Сам Дмитрий Мартьянович оказался богатырем. К нему очень шла спокойная, приветливая манера разговора с привычкой неторопливо поглаживать великолепные усы, из-под которых он попыхивал трубочкой. Вышла нас встретить и хозяйка — Татьяна Михайловна, — аккуратно причесанная на прямой ряд женщина с цветущим, свежим лицом, с веселыми ямками на щеках, с приветливой улыбкой. Станченко хорошо выглядели один подле другого. Он в богато расшитой рубахе, — она в такой же кофте. Оба держались как люди, уверенные, что все у них в порядке и жизнь идет как надо.

Из горницы в кухню и обратно, словно их носило сквозняком, бегала стайка девчат в нарядных шелковых платьях. Гремели звуки праздничного концерта из Москвы, и, видно, молодежи было очень весело стучать под музыку вилками, ножами и каблучками. С кухни то и дело раздавались взрывы хохота. Было слышно, что кто-то уронил тарелку: смех. «Вернись, ты не то блюдо взяла!» — кричал чей-то голос. Опять смех.

И бывает ведь так — у меня изменилось настроение. Я был уже рад, что попал в этот дом. Сразу понравились и хозяева, и их славная молодежь, и дружески-уважительный тон между родителями и детьми.

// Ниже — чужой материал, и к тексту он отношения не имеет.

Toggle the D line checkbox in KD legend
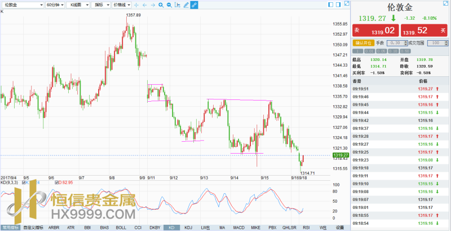This screenshot has height=231, width=451. 56,182
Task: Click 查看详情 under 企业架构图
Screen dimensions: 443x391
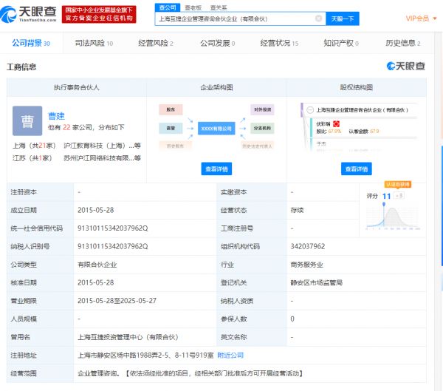Action: point(216,169)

За угощением, танцами и пением мы весело провели время до утра. Петь тут все были мастерицы, а я это очень люблю. Помню, что несколько раз приходили соседи с поздравлениями, молодежь пела под окнами; потом мы все тоже ходили поздравлять; помню, что из ближней хаты прибегали за «подкреплением» — не хватило не то выпивки, не то закуски, и Татьяна Михайловна выслала туда целый обоз.

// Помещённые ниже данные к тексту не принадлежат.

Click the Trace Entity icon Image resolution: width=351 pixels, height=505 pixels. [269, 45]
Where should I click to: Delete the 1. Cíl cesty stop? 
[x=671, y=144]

Пожалуй, ничего более существенного об этом вечере я не мог бы рассказать. Просто мне запомнились радушные хозяева и их дочки; очень понравилось все, что они детали: как говорили, как пели, как открыто, широко угощали.

Но прошел не один Новый год. Разгорелась война. Фронт давно перекатил через Украину. К нам, в партизанское соединение пробиралось много окруженцев, нашедших временный приют в селах. Связные помогали им найти путь к партизанам, и бойцы снова становились в строй.

Среди таких кадровых военных у нас особенно выделялся взвод пулеметчиков, возглавляемый старшим лейтенантом Ильей Авксентьевым.

Это была отлично обученная и организованная группа людей, известных к тому же большой храбростью. Авксентьева с его ребятами всегда бросали на самые ответственные участки боя.

Взвод Ильи Авксентьева у нас в соединении знали все. Но, понятно, не каждому были известны подробности того, как эти люди попали к нам. Не знал этого и я, тем более что сам пришел к Федорову после них.

И вот как-то раз меня послали с одним из бойцов Авксентьева в село Блешня. Товарища звали Борис Кочинский; он с этим селом держал постоянную связь. Я шел с ним впервые.

Мы знали, что в Блешне погибла группа коммунистов — подпольщиков вместе со своим руководителем — председателем колхоза Шакаловым. Их выдал староста Устименко. После провала группы связь с нами осуществлялась через беспартийного колхозника.